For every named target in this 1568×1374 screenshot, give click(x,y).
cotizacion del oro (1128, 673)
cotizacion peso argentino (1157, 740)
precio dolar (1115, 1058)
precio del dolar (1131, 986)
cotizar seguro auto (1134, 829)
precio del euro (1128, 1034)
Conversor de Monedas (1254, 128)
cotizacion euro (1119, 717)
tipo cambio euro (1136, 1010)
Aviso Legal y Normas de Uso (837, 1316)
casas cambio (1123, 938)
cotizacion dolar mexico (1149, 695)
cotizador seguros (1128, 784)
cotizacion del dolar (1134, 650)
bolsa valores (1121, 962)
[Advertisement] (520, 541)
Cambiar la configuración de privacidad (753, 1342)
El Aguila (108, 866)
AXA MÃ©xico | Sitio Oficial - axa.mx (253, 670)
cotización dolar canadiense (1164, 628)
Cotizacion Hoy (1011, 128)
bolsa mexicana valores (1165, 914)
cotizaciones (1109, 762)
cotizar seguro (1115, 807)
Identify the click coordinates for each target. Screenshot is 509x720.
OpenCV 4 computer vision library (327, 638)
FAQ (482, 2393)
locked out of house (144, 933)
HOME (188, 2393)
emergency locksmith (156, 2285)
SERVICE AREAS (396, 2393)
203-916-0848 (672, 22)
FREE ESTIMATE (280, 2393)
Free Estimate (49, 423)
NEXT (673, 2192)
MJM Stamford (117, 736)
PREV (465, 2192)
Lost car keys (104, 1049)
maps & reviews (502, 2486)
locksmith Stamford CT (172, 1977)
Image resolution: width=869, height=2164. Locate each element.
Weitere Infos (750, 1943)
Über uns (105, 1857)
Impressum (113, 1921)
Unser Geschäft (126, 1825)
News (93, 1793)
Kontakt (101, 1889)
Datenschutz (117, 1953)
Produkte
───
### WHAT IS ASKED:
Edit everything from the start of the listing down to the line containing "HOME (188, 2393)" by replacing "precio" with "valor" wherever it occurs, and leave everything else unchanged.

### RESULT OF THE TASK:
For every named target in this 1568×1374 screenshot, give click(x,y).
cotizacion del oro (1128, 673)
cotizacion peso argentino (1157, 740)
valor dolar (1115, 1058)
valor del dolar (1131, 986)
cotizar seguro auto (1134, 829)
valor del euro (1128, 1034)
Conversor de Monedas (1254, 128)
cotizacion euro (1119, 717)
tipo cambio euro (1136, 1010)
Aviso Legal y Normas de Uso (837, 1316)
casas cambio (1123, 938)
cotizacion dolar mexico (1149, 695)
cotizador seguros (1128, 784)
cotizacion del dolar (1134, 650)
bolsa valores (1121, 962)
[Advertisement] (520, 541)
Cambiar la configuración de privacidad (753, 1342)
El Aguila (108, 866)
AXA MÃ©xico | Sitio Oficial - axa.mx (253, 670)
cotización dolar canadiense (1164, 628)
Cotizacion Hoy (1011, 128)
bolsa mexicana valores (1165, 914)
cotizaciones (1109, 762)
cotizar seguro (1115, 807)
Identify the click coordinates for each target. Screenshot is 509x720.
OpenCV 4 computer vision library (327, 638)
FAQ (482, 2393)
locked out of house (144, 933)
HOME (188, 2393)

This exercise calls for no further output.